------ Data supplied

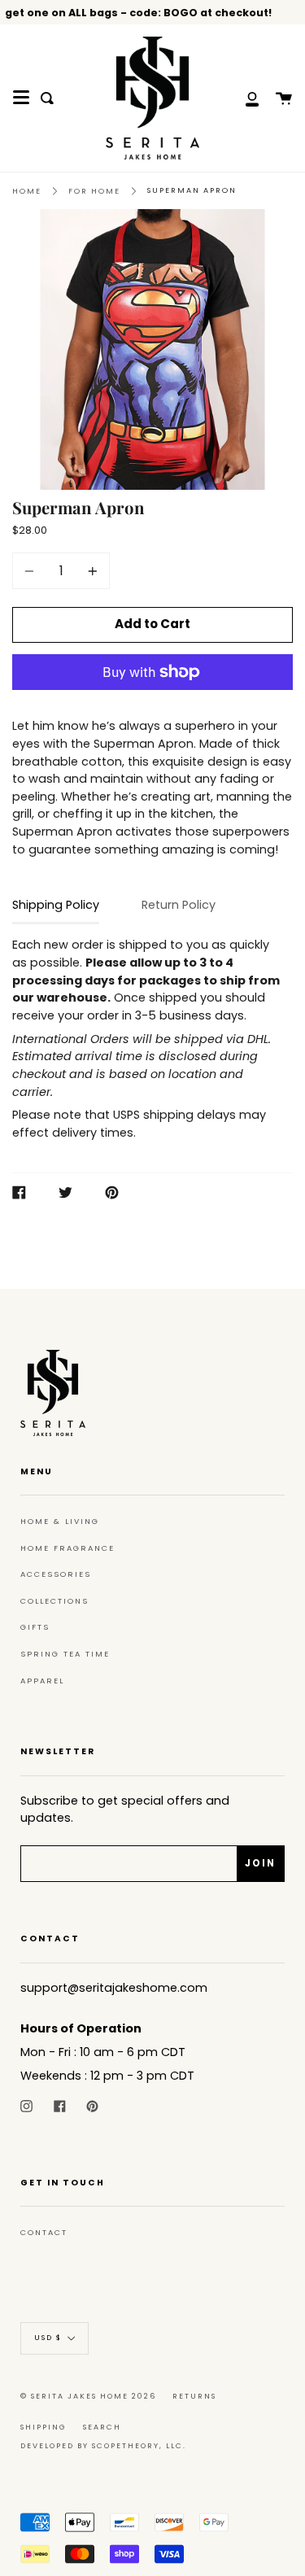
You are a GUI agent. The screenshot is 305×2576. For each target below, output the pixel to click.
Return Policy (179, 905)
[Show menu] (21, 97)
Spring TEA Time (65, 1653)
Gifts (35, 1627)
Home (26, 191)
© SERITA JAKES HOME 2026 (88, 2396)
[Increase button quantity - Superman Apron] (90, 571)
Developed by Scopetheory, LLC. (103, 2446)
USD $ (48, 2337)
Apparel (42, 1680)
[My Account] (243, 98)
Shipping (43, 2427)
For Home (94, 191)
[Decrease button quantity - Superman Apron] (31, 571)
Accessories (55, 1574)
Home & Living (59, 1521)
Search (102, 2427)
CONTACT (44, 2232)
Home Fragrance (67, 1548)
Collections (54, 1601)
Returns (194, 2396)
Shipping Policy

------------

* _Action item_:
What you give back should be exactly the lines of the data above from the line with "[Increase button quantity" through the line with "Search (102, 2427)", both of those included, and nothing more.

* _Answer section_:
[Increase button quantity - Superman Apron] (90, 571)
Developed by Scopetheory, LLC. (103, 2446)
USD $ (48, 2337)
Apparel (42, 1680)
[My Account] (243, 98)
Shipping (43, 2427)
For Home (94, 191)
[Decrease button quantity - Superman Apron] (31, 571)
Accessories (55, 1574)
Home & Living (59, 1521)
Search (102, 2427)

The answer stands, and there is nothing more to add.